• Data provided:
▼
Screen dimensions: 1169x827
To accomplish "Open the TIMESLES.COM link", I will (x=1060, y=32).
▲
▼
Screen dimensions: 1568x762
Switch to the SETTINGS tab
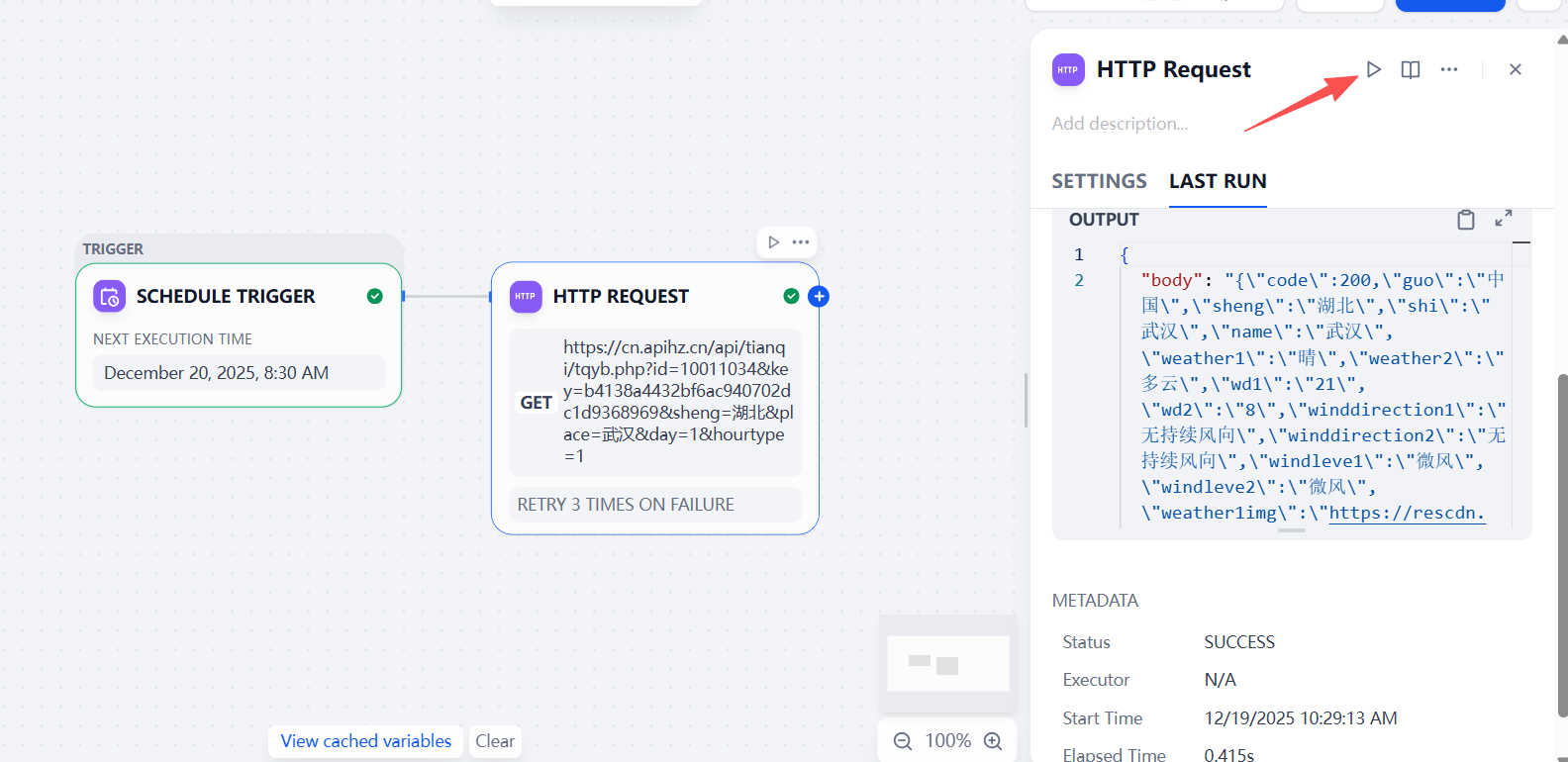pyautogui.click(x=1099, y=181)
▲
▼
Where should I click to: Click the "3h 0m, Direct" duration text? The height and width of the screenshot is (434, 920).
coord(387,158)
▲
• What this task involves:
Each line in the data that holds the word "dimensions" must be copied.

• Result of this task:
Screen dimensions: 1169x827
Screen dimensions: 1568x762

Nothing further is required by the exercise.